**ASSIGNED TASK**
Gather the lines from the material that contain "computer".

**DATA FOR THIS TASK**
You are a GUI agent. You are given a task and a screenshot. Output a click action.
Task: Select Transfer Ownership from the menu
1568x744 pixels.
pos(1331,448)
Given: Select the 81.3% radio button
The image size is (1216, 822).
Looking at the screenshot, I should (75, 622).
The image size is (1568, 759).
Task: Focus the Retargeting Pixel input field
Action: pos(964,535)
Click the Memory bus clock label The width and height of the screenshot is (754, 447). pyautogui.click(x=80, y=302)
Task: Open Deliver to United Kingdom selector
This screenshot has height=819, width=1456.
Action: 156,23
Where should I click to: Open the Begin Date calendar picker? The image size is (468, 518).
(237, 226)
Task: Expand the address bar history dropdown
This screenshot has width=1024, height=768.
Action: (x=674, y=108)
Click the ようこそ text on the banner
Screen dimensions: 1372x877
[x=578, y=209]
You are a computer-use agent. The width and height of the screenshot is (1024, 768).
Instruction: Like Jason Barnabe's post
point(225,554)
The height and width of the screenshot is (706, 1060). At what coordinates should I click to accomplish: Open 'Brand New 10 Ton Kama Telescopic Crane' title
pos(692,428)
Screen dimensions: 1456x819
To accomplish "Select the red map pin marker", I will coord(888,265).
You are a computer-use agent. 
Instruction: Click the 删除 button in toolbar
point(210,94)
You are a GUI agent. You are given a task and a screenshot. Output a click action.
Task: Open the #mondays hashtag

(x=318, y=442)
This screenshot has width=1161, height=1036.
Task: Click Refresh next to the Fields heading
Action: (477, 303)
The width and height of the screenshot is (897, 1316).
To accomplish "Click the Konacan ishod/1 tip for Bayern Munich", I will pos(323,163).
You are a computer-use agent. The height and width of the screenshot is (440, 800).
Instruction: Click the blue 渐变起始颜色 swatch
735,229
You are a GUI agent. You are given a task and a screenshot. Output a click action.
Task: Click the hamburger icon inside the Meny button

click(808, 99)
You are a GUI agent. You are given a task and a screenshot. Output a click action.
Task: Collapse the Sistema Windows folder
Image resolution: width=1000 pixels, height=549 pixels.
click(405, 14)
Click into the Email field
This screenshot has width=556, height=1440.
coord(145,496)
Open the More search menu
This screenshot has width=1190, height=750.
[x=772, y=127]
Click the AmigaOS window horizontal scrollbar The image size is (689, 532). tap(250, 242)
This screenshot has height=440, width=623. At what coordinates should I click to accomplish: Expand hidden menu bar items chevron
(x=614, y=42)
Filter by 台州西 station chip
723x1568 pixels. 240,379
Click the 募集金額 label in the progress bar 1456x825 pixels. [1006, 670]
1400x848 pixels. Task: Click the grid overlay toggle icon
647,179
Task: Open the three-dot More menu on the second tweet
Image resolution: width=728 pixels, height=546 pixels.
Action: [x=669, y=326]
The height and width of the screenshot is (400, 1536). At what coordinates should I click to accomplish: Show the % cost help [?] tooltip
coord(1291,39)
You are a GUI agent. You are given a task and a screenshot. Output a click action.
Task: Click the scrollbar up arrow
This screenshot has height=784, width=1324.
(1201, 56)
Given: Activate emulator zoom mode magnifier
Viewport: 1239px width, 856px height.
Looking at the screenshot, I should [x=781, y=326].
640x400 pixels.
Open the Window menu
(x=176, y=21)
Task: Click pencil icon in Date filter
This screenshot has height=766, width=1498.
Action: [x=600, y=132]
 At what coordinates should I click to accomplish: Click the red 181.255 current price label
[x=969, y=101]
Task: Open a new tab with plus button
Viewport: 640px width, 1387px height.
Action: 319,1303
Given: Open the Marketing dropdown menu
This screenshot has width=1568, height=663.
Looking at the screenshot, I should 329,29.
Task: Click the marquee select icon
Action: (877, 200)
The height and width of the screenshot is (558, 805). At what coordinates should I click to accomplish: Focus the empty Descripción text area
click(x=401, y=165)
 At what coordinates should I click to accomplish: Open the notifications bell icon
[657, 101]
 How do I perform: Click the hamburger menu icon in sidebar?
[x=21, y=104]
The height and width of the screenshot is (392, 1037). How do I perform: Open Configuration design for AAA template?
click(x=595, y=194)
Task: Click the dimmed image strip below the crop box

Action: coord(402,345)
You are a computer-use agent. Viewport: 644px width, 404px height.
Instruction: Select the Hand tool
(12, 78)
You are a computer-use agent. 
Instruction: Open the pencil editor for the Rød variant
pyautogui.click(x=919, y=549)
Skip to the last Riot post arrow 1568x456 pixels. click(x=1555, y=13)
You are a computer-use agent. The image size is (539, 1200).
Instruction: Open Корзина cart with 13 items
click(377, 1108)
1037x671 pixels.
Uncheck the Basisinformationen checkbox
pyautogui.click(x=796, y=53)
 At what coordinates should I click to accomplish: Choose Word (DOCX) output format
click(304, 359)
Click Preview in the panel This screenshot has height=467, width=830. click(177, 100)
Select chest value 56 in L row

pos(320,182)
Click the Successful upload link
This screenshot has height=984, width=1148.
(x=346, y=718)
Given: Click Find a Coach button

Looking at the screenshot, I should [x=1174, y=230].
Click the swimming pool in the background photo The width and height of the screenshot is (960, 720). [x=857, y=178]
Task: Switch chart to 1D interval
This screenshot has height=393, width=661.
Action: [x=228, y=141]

**WRITTEN SOLUTION**
You are a computer-use agent. The width and height of the screenshot is (1024, 768).
You are a computer-use agent. 
You are a computer-use agent. The height and width of the screenshot is (440, 800).
You are a computer-use agent. Viewport: 644px width, 404px height.
You are a computer-use agent. 
You are a computer-use agent. The image size is (539, 1200).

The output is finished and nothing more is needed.